L'ex attaccante del Manchester City Mario Balotelli è rimasto umiliato dopo che un club della Super League indiana si sarebbe rifiutato di ingaggiarlo.
Balotelli, che ha firmato per il club della Super Lig turca Adana Demirspor la scorsa estate, ha lasciato la squadra turca dopo una sola stagione ed è attualmente un free agent. All'attaccante italiano è stata data la possibilità di accettare una nuova sfida quest'estate, dato che i Kerala Blasters erano fortemente interessati a un suo trasferimento, tuttavia, il Times of India riporta che il club della Super League indiana ha rifiutato l'opportunità di ingaggiare l'attaccante.
L'outlet sostiene inoltre che ci sono stati due motivi principali per cui il club indiano non ha ingaggiato il trentaquattrenne. Uno era la sua statura nel calcio mondiale, che era intimidatoria per la squadra ISL e li ha portati a credere che non fosse un obiettivo realistico.
Balotelli troppo controverso
I Blasters hanno anche parlato delle controversie passate del giocatore, dentro e fuori dal campo, che li hanno ulteriormente allontanati dall'accordo.

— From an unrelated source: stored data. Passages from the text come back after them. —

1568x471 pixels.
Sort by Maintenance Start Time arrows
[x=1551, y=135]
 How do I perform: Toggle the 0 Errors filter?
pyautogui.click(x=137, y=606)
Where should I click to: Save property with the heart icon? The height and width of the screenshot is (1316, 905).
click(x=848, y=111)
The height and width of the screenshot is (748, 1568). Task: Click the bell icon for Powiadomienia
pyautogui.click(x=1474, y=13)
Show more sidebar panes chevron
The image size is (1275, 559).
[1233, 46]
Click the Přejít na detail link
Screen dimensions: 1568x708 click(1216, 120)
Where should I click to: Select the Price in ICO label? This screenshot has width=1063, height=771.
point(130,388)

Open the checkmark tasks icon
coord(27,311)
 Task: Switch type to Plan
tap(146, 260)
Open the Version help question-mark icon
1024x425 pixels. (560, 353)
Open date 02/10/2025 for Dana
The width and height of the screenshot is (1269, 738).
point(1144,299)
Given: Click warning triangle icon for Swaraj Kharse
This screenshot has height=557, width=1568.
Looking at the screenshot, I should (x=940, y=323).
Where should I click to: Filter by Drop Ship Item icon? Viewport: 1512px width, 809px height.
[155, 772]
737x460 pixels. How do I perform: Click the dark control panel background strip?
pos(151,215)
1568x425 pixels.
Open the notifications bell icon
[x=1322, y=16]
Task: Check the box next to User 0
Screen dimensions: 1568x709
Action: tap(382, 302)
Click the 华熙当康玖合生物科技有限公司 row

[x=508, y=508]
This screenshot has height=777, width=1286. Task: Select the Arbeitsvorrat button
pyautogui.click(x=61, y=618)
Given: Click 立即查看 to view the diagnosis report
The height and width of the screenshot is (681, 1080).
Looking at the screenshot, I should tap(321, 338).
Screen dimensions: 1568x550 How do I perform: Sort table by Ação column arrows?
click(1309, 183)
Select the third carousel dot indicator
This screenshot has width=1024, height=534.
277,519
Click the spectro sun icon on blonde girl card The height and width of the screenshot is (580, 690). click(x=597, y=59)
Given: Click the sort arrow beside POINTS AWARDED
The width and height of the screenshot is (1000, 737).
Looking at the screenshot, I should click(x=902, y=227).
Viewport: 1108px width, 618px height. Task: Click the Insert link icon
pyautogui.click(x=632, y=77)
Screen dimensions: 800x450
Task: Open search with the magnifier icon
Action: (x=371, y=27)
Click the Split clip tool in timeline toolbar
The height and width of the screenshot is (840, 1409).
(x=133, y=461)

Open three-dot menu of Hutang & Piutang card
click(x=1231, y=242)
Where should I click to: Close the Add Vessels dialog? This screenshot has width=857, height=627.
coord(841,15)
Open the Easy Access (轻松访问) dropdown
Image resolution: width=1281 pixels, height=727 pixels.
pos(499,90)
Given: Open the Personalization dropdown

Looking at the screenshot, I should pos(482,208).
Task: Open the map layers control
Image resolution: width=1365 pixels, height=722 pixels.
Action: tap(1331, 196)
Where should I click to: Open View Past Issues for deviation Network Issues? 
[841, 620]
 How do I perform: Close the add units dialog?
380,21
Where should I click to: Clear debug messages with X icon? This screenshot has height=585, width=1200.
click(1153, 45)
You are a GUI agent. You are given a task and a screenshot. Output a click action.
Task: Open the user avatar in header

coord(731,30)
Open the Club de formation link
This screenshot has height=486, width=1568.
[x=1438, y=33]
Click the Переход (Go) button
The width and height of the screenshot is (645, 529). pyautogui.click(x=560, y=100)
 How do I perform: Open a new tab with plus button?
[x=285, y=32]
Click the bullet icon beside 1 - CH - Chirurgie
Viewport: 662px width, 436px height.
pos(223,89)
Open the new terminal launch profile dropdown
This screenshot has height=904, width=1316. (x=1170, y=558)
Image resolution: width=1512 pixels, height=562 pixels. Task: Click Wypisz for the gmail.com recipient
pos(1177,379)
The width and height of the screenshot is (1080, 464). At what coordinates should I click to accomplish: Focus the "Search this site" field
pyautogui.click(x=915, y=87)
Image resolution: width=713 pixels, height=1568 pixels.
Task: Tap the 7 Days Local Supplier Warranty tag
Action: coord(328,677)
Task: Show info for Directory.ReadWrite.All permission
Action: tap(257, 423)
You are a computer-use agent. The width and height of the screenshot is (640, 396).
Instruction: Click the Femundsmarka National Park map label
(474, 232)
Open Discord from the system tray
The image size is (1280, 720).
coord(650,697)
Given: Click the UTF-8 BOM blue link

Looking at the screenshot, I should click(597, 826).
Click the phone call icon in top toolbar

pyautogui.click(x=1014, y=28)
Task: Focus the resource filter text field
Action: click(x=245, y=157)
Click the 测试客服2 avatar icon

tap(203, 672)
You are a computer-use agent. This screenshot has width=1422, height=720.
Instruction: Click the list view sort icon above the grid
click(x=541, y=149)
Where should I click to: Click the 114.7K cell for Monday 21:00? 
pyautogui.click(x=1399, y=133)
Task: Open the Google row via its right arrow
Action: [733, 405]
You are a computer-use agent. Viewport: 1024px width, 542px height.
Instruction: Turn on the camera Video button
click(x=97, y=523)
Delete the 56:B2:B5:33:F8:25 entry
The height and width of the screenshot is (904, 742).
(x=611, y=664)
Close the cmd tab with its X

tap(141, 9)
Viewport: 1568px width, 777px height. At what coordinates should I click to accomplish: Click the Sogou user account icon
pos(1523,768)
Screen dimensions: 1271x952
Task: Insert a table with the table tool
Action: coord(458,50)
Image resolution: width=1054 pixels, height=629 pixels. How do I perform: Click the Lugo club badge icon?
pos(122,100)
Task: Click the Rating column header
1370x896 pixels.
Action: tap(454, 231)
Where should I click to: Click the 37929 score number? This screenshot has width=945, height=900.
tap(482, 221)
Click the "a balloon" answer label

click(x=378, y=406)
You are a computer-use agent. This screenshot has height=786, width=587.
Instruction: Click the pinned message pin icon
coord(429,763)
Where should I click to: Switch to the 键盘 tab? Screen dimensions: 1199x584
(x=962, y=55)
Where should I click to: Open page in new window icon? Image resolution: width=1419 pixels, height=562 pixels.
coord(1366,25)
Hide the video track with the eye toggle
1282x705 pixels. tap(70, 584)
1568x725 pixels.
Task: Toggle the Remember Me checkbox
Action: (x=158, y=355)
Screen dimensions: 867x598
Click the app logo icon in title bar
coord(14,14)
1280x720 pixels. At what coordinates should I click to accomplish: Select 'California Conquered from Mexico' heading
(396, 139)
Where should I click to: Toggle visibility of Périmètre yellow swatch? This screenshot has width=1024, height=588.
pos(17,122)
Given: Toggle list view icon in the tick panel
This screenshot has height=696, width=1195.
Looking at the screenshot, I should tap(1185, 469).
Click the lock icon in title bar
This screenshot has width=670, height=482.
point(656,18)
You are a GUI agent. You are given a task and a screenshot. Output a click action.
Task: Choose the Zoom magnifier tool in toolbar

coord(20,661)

Solo pochi mesi fa, Balotelli ha incendiato lo spogliatoio dell'Adana Demirspor lanciando un petardo ai suoi compagni di squadra. Durante il suo periodo al Manchester City, ha fatto notizia quando la sua casa ha preso fuoco poco prima di una partita cruciale contro gli acerrimi rivali del Manchester United nel 2011, dopo uno spericolato spettacolo pirotecnico con gli amici. Balotelli, che ha giocato anche per Inter, Milan, Liverpool e Nizza, è da tempo una figura controversa in campo, spesso litigando con i suoi allenatori per mancanza di disciplina.